Functional state of the plasma membrane Ca2+ pump in Plasmodium falciparum‐infected human red blood cells

Abstract

1 The active Ca²⁺ transport properties of malaria-infected, intact red blood cells are unknown. We report here the first direct measurements of Ca²⁺ pump activity in human red cells infected with Plasmodium falciparum, at the mature, late trophozoite stage. 2 Ca²⁺ pump activity was measured by the Co²⁺-exposure method adapted for use in low-K⁺ media, optimal for parasitised cells.

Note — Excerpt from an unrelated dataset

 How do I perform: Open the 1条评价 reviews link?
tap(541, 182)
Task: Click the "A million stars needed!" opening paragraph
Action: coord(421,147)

This required a preliminary study in normal, uninfected red cells of the effects of cell volume, membrane potential and external Na⁺/K⁺ concentrations on Ca²⁺ pump performance. 3 Pump-mediated Ca²⁺ extrusion in normal red cells was only slightly lower in low-K⁺ media relative to high-K⁺ media despite the large differences in membrane potential predicted by the Lew-Bookchin red cell model. The effect was prevented by clotrimazole, an inhibitor of the Ca²⁺-sensitive K⁺ (K_Ca) channel, suggesting that it was due to minor cell dehydration. 4 The Ca²⁺-saturated Ca²⁺ extrusion rate through the Ca²⁺ pump (V_max) of parasitised red cells was marginally inhibited (2-27 %) relative to that of both uninfected red cells from the malaria-infected culture (cohorts), and uninfected red cells from the same donor kept under identical conditions (co-culture). Thus, Ca²⁺ pump function is largely conserved in parasitised cells up to the mature, late trophozoite stage. 5 A high proportion of the ionophore-induced Ca²⁺ load in parasitised red cells is taken up by cytoplasmic Ca²⁺ buffers within the parasite. Following pump-mediated Ca²⁺ removal from the host, there remained a large residual Ca²⁺ pool within the parasite which slowly leaked to the host cell, from which it was pumped out.